§ **How to complete this task**
Reproduce the data word for word, from its first line through the line that contains "center [606, 670].", including that line, and leave the pictures out.

═════ Data for the task ═════

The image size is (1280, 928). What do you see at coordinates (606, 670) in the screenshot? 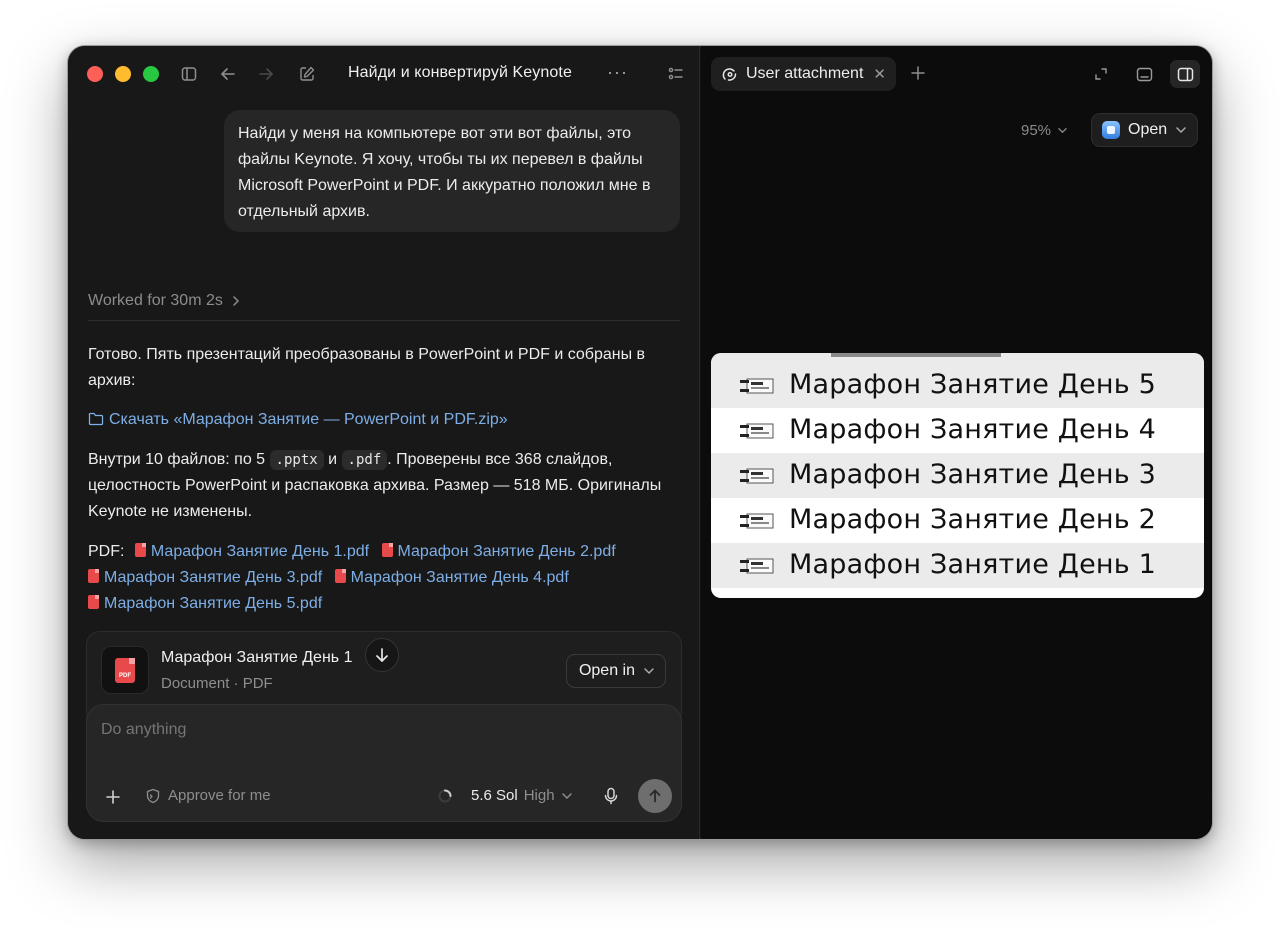
I see `open-in-label: Open in` at bounding box center [606, 670].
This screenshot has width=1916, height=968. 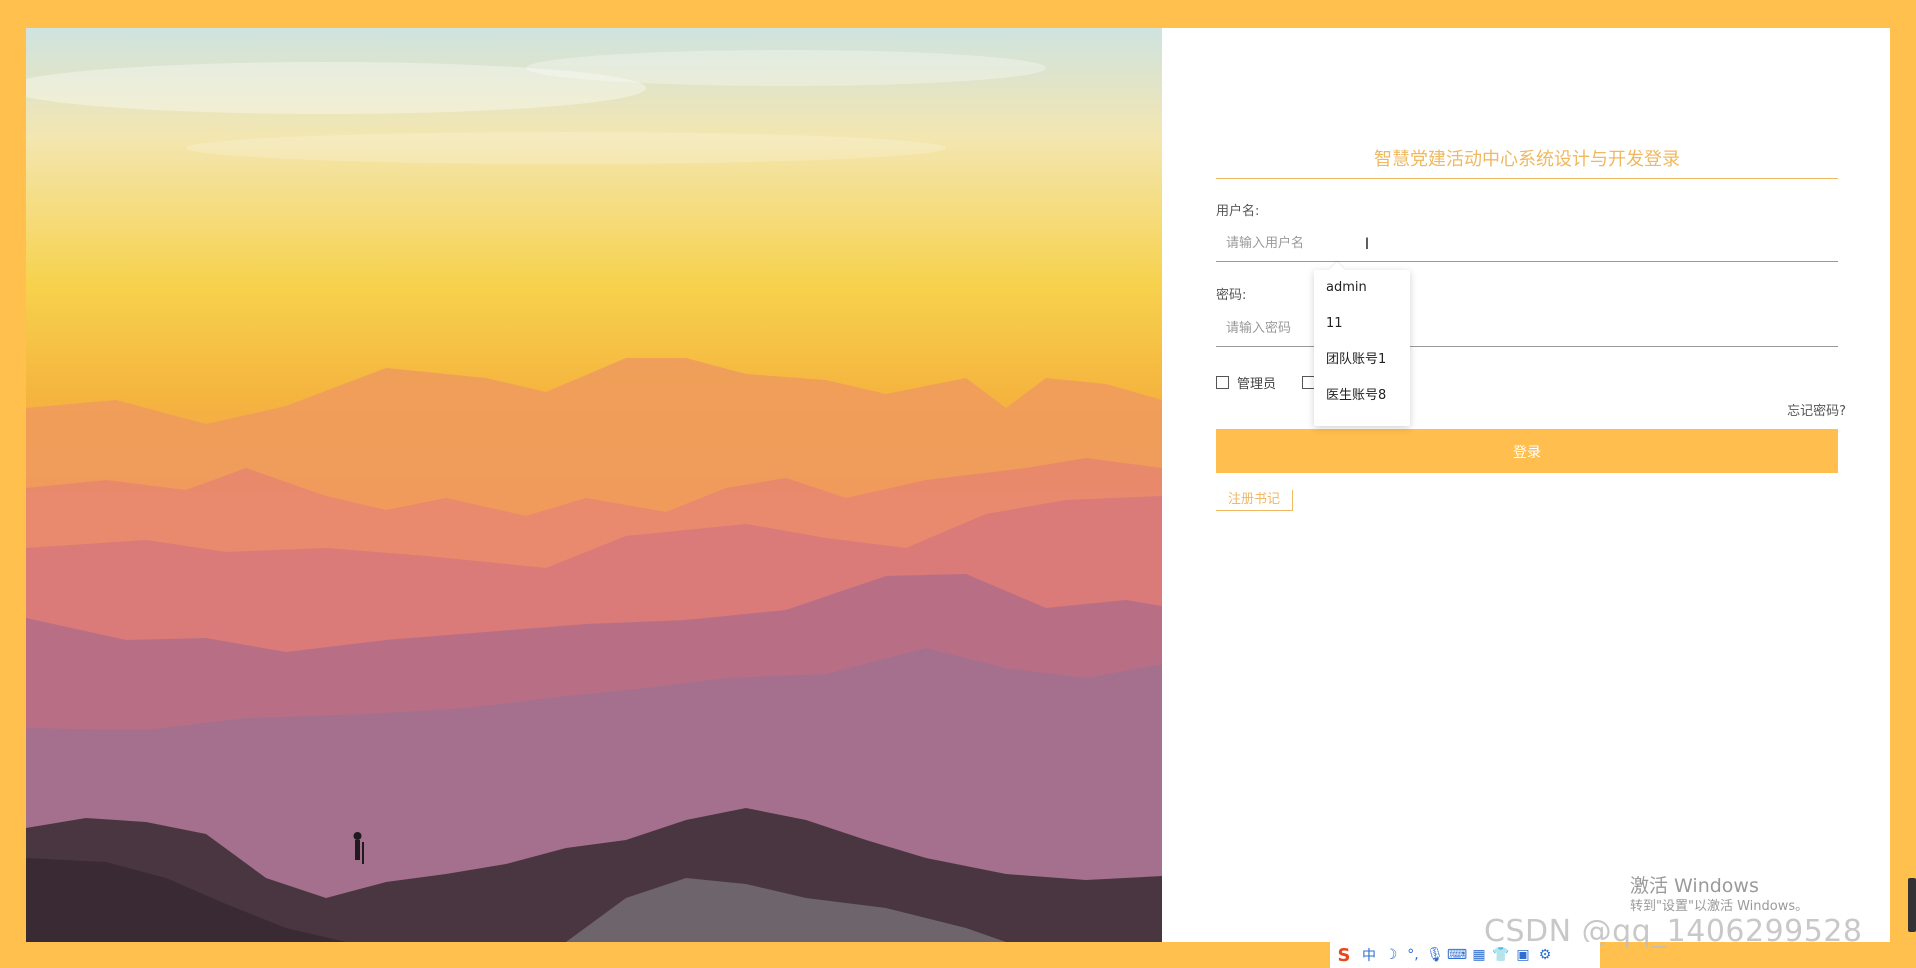 What do you see at coordinates (1257, 384) in the screenshot?
I see `role-admin-label: 管理员` at bounding box center [1257, 384].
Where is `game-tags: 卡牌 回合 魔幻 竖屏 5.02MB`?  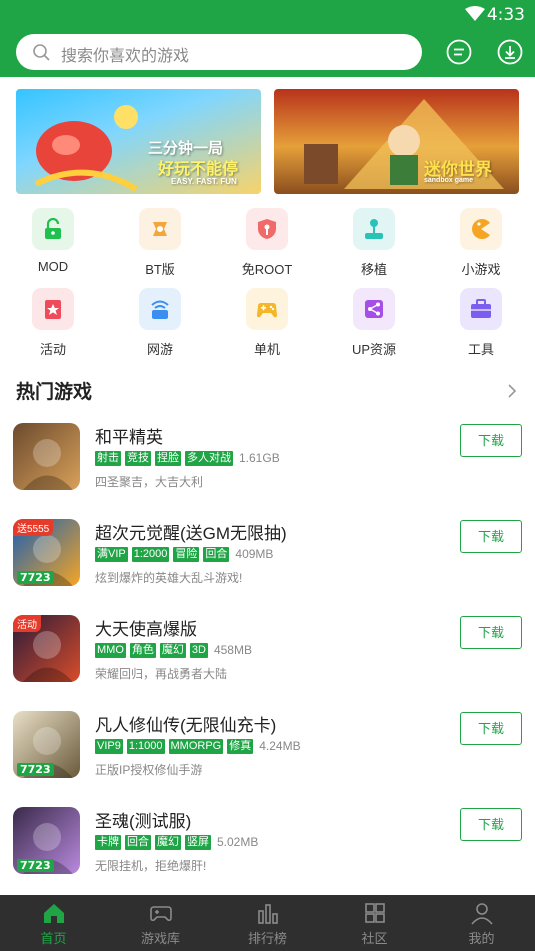
game-tags: 卡牌 回合 魔幻 竖屏 5.02MB is located at coordinates (176, 842).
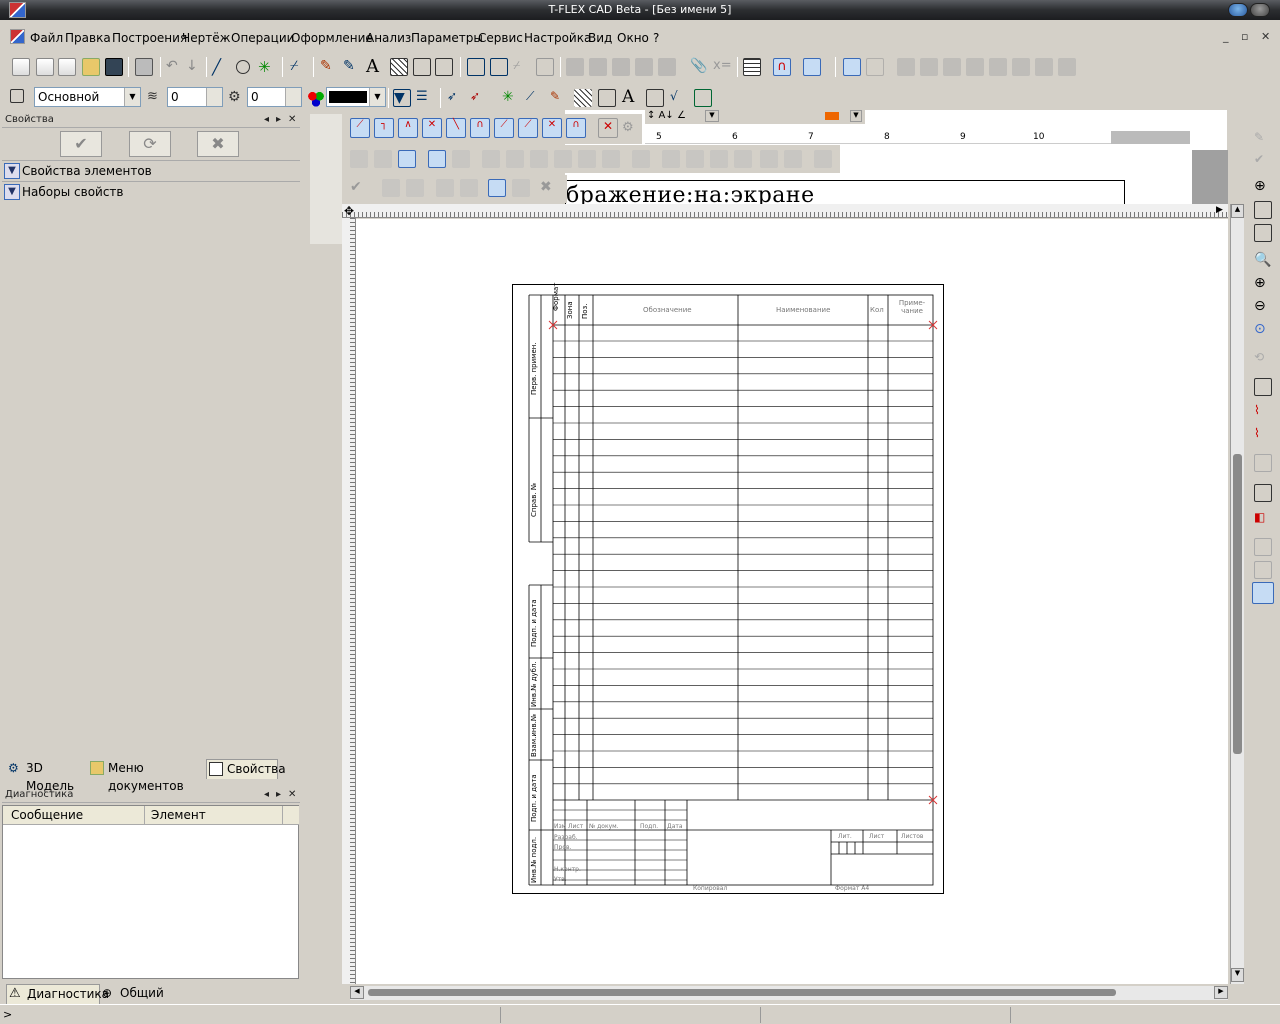  Describe the element at coordinates (1238, 10) in the screenshot. I see `minimize-button` at that location.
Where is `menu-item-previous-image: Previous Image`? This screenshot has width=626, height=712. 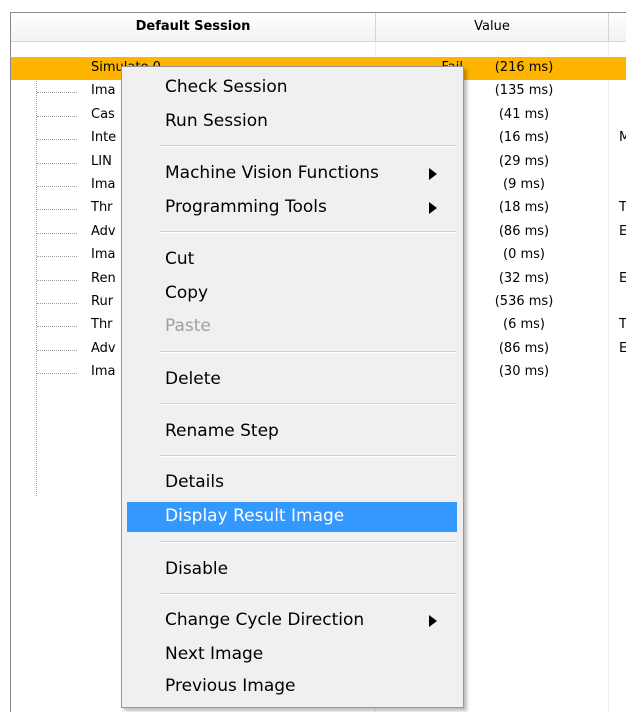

═════

§ **Written reply**
The image size is (1280, 928). What do you see at coordinates (606, 670) in the screenshot? 
I see `open-in-label: Open in` at bounding box center [606, 670].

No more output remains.